And so to Oundle, the first of three towns out in the east of the diocese which are more or less defined by the schools named after them. If any American friends are reading this, these are our ‘public schools’, by which of course we mean ‘private schools’, last bastions of the famous English class system – an opinion which the schools themselves would of course hotly dispute. Change has come, not least because Oundle school is now co-ed, but a seven year stint there for a day pupil is going to cost over £125k, and boarding maybe a cool quarter of a million once everything’s taken into account. The facilities are marvellous, reminiscent of an Oxbridge college, and perhaps the contacts they make at their Oundala Mater will set pupils up for life, but this isn’t working towards an egalitarian society.  However when a new Ferrari 812 Superfast is a snip at £338k from your local South Kensington dealer, Public School education begins to look cheap. The morality and desirability of both perhaps needs to be interrogated by each new generation.
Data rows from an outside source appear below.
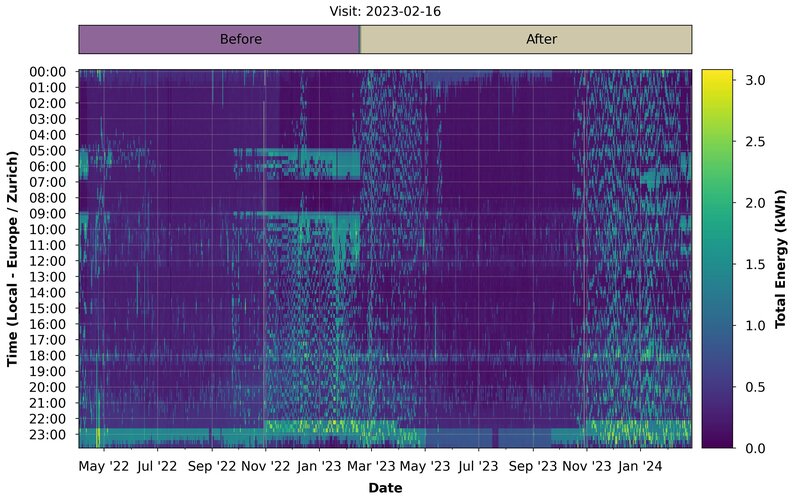Select the "Jan '24" date tick label
The image size is (798, 500).
tap(640, 466)
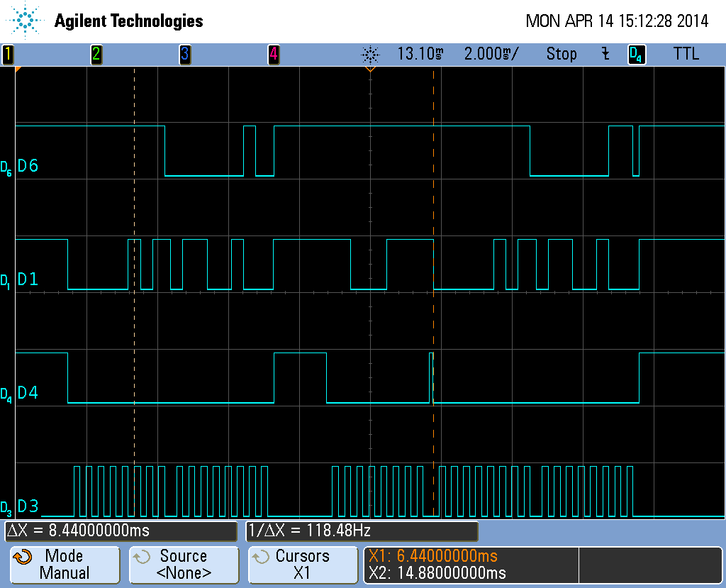This screenshot has height=588, width=726.
Task: Toggle the Stop run status
Action: coord(561,54)
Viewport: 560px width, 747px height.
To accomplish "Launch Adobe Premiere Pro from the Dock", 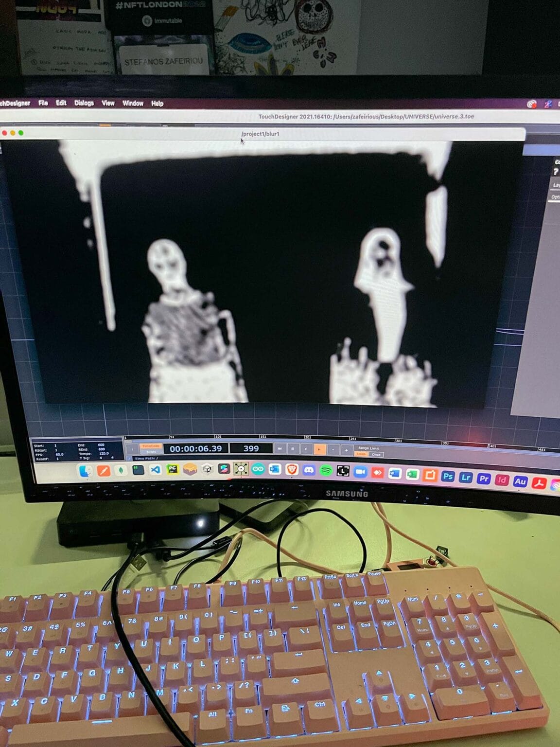I will point(483,478).
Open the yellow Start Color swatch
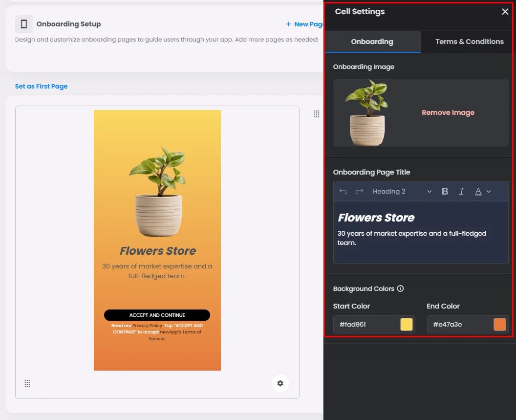The height and width of the screenshot is (420, 516). click(407, 325)
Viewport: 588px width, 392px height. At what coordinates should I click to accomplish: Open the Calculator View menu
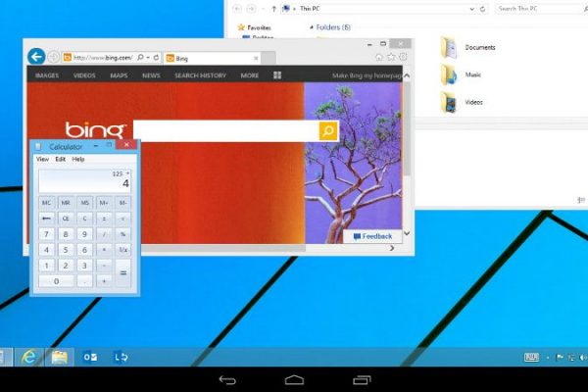[x=42, y=159]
 The school buildings press in on all sides around the lofty needle spire and well-proportioned body of St. Peter’s church. In the context of the foregoing, is the slogan prominently displayed on all sides of the church as pointy as the spire?
 

 The child in me is really pleased when the automated church doors swing open for me to enter. Simon Jenkins thinks the interior ‘rather dull’, but I think it’s wonderful. The airy sense of space, and the soft light suffusing the harmonious decoration makes it a lovely, thoughtful, worship space. Everything reinforces the message that this is an inclusive church where all are welcome. Years ago that excellent slide guitarist Bryn Haworth recorded a Christian song called ‘We’re all one’. I remember standing in the crowd at Greenbelt and singing along with 25,000 others…and feeling a little uneasy about the experience. There was too much of a Hare Krishna chant about it for my taste, but then I’ve always been wary of the mass reactions of rock n’roll/festival audiences. (I’ve never felt so alone as amongst the punters at a Fish gig, feet sticking to the Northampton Roadmender’s beer-swilled floor, while everyone except me was punching the air and shouting the lyrics of each song. And I like Fish’s music!)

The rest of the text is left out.